O secretário Shen assentiu, aliviado por ver uma possibilidade. “Muito bem, seu avô, sendo chefe da estação, deve saber ler e lidar com documentos. Tanto a estação de correio quanto as de transporte dependem do departamento militar da prefeitura. Em teoria, é possível promovê-lo a escrivão de gabinete.”
“O departamento militar é ótimo, trabalha no tribunal, debaixo de um teto seguro, protegido do vento e da chuva — coisa rara, que muitos almejam.

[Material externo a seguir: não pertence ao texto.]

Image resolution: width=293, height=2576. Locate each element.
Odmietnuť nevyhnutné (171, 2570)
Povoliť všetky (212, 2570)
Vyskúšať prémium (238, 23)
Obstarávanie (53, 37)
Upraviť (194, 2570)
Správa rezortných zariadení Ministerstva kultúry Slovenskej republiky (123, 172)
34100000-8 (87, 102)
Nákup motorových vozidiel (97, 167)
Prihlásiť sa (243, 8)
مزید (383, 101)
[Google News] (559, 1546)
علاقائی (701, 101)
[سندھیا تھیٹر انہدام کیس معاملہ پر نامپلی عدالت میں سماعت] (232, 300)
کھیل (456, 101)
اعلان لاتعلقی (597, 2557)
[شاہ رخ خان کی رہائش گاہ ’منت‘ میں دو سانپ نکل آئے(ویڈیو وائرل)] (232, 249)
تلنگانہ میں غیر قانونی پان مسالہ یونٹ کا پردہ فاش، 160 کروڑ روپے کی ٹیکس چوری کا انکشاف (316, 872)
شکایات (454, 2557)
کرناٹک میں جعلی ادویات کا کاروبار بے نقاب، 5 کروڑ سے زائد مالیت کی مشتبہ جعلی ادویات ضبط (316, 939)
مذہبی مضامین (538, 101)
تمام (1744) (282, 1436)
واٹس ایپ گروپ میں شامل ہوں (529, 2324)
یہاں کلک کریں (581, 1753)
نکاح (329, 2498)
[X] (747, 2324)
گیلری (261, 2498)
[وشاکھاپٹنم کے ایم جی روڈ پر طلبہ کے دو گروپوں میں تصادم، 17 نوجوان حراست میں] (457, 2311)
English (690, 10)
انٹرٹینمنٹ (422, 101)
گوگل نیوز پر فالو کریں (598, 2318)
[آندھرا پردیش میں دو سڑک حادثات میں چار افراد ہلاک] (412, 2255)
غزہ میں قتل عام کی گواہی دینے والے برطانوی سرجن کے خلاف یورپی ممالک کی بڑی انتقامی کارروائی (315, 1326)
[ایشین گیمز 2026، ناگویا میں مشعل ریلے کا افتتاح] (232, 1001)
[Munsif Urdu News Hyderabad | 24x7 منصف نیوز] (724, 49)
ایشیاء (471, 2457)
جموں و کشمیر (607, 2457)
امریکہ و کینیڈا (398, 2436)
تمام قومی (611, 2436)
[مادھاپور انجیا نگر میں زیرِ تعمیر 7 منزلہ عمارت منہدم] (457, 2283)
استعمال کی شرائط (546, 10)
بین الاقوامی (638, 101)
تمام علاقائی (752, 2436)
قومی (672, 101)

Os oficiais menores, por outro lado, são enviados a qualquer momento para tarefas ingratas. É uma maneira grosseira de dizer, mas é verdade! Você sabe que os cargos no tribunal são limitados, muitos de olho em cada vaga. Posso tentar pedir ao magistrado que fale com os responsáveis dos departamentos para abrir uma posição…”
“Se não fosse por você, eu nem proporia isso. Tornar-se um escrivão já é ser considerado alguém de prestígio diante do povo — é uma grande vantagem.”
Por dentro, Lin Yanchao praguejava: “Acha que sou tolo? Ser escrivão do departamento militar é ser funcionário sem cargo efetivo. E mesmo que fosse, ainda assim não passaria de um cargo menor. Meu avô, sendo chefe de estação, já possui título oficial, embora não seja do quadro permanente, mas ainda assim está acima de um escrivão no status social.”
“Perdoe-me, secretário Shen, mas meu avô tem problemas de visão; trabalhos de gabinete talvez não sejam adequados para ele”, recusou Lin Yanchao, de forma cortês.
Como? Vai recusar? O secretário Shen ficou embaraçado — que outra vantagem poderia oferecer?